Chair
Recently, I had the pleasure of attending multiple events featuring women’s studies students’ experiential learning opportunities and accomplishments. These included
presentations and discussions with UF alums who leveraged their women’s studies education into successful and impactful careers in health care, law, and media. They also included women’s studies students presenting their honors thesis research across a rich range of domains, including projects focused on chronic illness, ballet culture, and recreational fear. Most recently, we had an event featuring students involved in community-engaged team research, funded by a Mellon Foundation grant to our department. These projects include analysis of the practice-based knowledge of specialists working in sexual and domestic violence organizations, producing an oral history and documentary film featuring the art and cultural production of nail techs, understanding young adult activists’ narratives and experiences, and developing community-based support and knowledge around chronic vulvovaginal pain.

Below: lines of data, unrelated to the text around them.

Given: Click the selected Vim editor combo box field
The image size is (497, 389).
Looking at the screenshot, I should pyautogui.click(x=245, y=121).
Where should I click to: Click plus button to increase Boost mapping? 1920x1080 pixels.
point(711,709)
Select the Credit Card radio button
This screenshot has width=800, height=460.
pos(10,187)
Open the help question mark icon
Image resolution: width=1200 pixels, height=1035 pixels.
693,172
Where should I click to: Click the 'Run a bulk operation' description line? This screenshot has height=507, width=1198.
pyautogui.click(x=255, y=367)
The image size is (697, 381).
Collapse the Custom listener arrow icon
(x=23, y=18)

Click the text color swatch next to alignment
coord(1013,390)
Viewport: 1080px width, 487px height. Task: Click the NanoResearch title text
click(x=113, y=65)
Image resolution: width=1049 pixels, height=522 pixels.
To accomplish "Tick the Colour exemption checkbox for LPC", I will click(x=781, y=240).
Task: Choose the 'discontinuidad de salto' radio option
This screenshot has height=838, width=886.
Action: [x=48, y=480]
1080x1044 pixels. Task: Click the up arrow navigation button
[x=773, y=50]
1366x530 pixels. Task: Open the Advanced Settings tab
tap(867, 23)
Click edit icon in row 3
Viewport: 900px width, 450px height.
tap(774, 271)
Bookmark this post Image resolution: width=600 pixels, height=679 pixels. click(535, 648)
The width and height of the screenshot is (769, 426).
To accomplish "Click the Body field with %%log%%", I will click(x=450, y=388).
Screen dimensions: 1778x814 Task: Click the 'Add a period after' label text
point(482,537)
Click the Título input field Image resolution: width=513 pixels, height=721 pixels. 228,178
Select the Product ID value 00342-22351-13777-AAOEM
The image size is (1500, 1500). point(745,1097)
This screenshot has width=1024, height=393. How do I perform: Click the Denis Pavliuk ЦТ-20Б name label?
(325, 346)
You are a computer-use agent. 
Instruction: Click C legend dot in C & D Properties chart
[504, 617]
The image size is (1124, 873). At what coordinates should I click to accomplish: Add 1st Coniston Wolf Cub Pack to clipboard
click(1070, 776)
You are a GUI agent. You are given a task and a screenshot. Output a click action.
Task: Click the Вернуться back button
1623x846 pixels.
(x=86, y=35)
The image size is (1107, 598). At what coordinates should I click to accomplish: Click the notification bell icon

Across these events, I have been struck by our students’ thoughtful descriptions of the enduring value of these learning experiences. They describe learning critical thinking and analysis, engaging with and generating new ideas, holding complexities and contradictions, listening to and understanding people’s experiences across differences. They also describe learning practical skills such as public speaking, interviewing, data analysis, field observation, film production, media content creation, event organization and logistics, community and professional networking, and writing and presenting for community and academic audiences. There is an immense joy and confidence in these students when they describe experiencing the seed of an idea they planted and watched grow and develop in these projects, with. the support of their faculty mentors and peer researchers. These students embody the value and values of higher education, central to which is fostering the opportunity and freedom to pursue knowledge. Women’s Studies as a discipline grew from students exercising this freedom by working with faculty and institutions to create courses, degree programs, and departments in the discipline. In this way, the very existence of Women’s Studies programs signifies trust and respect for students’ vision, agency, and potential. In this same spirit, the continuing strength of our department and Women’s Studies programs everywhere is an indicator of our institutions’ value for students’ freedom to learn. I am grateful to our students and faculty for reminding us of this central value and mission every day.